*Written task*. Copy out the items verbatim, from the line containing "Click the FREE Shipping cell" through the line containing "Looking at the screenshot, I should click(x=112, y=150).", including both of those lines.

[Word and element location data]
☆ ☆ ☆ ☆ ☆
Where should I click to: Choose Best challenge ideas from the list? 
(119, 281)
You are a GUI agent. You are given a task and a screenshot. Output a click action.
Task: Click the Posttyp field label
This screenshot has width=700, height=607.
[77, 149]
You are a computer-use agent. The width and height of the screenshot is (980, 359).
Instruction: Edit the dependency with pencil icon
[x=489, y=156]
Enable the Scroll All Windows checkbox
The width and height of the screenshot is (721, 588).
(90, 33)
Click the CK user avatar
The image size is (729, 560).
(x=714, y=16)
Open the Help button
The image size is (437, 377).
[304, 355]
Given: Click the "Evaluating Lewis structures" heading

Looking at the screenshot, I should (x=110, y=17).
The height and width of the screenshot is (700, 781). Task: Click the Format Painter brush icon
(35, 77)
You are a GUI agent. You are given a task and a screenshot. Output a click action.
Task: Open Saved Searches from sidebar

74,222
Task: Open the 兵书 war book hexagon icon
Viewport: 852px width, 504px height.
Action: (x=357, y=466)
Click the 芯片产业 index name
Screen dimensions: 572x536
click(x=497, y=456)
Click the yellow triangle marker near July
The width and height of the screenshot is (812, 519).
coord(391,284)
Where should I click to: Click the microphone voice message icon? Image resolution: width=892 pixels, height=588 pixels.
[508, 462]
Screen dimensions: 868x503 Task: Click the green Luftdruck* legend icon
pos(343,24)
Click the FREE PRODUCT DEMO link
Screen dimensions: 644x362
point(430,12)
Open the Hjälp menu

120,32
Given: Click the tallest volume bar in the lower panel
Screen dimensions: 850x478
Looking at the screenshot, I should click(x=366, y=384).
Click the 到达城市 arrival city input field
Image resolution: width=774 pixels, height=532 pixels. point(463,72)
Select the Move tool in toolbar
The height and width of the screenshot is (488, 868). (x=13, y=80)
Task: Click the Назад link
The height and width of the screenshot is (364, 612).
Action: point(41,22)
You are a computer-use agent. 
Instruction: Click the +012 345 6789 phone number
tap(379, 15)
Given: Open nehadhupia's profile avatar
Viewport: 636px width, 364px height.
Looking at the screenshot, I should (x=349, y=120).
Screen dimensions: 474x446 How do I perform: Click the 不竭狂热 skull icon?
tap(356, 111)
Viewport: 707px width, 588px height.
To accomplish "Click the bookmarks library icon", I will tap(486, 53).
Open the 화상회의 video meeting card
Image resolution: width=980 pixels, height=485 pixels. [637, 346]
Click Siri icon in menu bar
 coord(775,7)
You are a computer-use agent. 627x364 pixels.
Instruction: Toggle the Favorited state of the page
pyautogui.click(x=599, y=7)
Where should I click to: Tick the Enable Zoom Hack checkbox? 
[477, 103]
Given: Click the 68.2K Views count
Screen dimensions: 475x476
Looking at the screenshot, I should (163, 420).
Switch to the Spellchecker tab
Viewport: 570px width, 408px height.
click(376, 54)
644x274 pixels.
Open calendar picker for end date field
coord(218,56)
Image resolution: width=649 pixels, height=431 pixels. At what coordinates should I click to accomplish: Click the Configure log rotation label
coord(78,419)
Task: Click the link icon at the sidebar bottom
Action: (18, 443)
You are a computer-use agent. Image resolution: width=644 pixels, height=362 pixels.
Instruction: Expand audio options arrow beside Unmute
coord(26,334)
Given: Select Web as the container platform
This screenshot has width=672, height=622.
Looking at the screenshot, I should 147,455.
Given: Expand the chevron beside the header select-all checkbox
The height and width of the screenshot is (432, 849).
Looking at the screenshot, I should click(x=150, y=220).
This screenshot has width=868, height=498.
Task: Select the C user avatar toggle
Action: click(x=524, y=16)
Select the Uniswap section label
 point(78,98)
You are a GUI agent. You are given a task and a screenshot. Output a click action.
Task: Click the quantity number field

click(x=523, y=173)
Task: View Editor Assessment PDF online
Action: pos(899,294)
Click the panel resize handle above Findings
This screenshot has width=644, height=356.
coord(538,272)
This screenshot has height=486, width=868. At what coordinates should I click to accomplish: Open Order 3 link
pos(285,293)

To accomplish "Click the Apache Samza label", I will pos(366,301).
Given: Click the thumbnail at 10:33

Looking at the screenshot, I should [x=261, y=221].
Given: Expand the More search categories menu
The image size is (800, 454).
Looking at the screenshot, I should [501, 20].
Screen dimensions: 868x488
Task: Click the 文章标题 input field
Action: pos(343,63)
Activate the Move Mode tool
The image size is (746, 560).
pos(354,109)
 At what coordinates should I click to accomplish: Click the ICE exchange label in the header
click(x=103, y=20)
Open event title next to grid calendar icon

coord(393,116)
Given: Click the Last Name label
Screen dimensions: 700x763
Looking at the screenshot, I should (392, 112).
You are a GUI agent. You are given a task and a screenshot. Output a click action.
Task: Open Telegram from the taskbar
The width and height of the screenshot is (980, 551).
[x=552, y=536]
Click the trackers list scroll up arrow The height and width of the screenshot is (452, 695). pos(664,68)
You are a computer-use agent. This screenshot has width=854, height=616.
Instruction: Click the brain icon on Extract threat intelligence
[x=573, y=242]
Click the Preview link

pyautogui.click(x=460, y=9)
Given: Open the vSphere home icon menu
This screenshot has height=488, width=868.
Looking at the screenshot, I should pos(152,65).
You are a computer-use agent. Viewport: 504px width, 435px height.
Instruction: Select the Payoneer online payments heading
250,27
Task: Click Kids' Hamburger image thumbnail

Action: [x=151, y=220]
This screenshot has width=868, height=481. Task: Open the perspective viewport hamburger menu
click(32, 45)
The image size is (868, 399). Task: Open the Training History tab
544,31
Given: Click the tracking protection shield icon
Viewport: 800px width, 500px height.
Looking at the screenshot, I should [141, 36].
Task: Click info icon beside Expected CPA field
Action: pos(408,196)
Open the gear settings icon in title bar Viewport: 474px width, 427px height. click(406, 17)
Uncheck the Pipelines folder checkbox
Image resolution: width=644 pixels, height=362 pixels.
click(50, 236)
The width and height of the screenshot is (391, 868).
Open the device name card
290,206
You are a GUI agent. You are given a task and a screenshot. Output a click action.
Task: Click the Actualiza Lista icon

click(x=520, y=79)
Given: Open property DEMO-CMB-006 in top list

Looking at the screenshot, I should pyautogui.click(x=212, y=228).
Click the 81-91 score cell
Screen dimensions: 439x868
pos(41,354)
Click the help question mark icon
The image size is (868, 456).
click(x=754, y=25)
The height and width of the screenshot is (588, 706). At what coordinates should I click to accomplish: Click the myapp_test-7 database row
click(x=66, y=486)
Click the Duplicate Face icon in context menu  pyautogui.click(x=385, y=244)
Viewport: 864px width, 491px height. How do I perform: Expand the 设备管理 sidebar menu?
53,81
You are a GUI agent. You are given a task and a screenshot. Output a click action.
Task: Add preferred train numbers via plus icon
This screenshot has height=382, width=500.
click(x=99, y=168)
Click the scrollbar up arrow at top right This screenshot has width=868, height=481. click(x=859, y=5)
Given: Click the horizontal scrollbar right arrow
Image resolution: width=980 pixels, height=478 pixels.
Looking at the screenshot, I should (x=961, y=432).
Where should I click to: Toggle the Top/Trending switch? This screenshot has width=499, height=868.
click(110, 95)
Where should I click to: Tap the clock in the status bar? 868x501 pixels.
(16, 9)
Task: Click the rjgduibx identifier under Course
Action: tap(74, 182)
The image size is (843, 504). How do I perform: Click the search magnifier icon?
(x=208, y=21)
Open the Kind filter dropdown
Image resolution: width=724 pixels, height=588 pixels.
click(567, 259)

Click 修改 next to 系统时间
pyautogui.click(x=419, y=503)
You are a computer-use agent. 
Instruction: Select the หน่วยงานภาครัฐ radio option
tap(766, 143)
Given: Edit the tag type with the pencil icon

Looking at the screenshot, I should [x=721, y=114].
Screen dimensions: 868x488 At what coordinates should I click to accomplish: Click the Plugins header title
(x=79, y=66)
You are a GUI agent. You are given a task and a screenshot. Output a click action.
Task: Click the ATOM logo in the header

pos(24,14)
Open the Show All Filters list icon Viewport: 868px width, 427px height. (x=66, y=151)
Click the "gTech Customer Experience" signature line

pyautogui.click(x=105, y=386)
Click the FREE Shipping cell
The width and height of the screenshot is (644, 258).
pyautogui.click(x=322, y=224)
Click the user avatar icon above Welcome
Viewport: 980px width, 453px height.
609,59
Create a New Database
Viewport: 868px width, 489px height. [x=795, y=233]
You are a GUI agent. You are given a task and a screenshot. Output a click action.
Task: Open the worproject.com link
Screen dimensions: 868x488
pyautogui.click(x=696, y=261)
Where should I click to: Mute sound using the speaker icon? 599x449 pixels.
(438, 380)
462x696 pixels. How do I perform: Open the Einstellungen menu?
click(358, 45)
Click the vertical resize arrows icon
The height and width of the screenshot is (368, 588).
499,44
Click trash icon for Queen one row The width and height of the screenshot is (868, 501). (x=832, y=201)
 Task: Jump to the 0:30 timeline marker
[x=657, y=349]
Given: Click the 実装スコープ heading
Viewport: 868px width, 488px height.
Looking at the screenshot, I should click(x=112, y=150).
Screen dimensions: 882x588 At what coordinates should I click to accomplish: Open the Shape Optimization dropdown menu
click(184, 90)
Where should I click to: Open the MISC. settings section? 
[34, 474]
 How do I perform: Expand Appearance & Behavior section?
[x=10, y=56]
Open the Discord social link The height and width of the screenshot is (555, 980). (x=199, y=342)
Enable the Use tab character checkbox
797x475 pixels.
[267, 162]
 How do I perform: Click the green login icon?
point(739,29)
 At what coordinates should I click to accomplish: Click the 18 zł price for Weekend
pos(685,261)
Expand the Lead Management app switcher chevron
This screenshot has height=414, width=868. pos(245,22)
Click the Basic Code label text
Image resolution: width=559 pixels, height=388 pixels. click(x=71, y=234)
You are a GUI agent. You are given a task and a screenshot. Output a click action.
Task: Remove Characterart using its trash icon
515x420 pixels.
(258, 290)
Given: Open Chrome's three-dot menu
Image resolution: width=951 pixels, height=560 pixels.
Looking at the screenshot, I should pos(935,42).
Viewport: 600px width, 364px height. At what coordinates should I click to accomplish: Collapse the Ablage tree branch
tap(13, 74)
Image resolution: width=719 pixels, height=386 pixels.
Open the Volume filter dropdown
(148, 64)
☆ ☆ ☆ ☆ ☆
*Solution to this task*.
Click the FREE Shipping cell
The width and height of the screenshot is (644, 258).
pyautogui.click(x=322, y=224)
Click the user avatar icon above Welcome
Viewport: 980px width, 453px height.
609,59
Create a New Database
Viewport: 868px width, 489px height. [x=795, y=233]
You are a GUI agent. You are given a task and a screenshot. Output a click action.
Task: Open the worproject.com link
Screen dimensions: 868x488
pyautogui.click(x=696, y=261)
Where should I click to: Mute sound using the speaker icon? 599x449 pixels.
(438, 380)
462x696 pixels. How do I perform: Open the Einstellungen menu?
click(358, 45)
Click the vertical resize arrows icon
The height and width of the screenshot is (368, 588).
499,44
Click trash icon for Queen one row The width and height of the screenshot is (868, 501). (x=832, y=201)
 Task: Jump to the 0:30 timeline marker
[x=657, y=349]
Given: Click the 実装スコープ heading
Viewport: 868px width, 488px height.
Looking at the screenshot, I should click(x=112, y=150).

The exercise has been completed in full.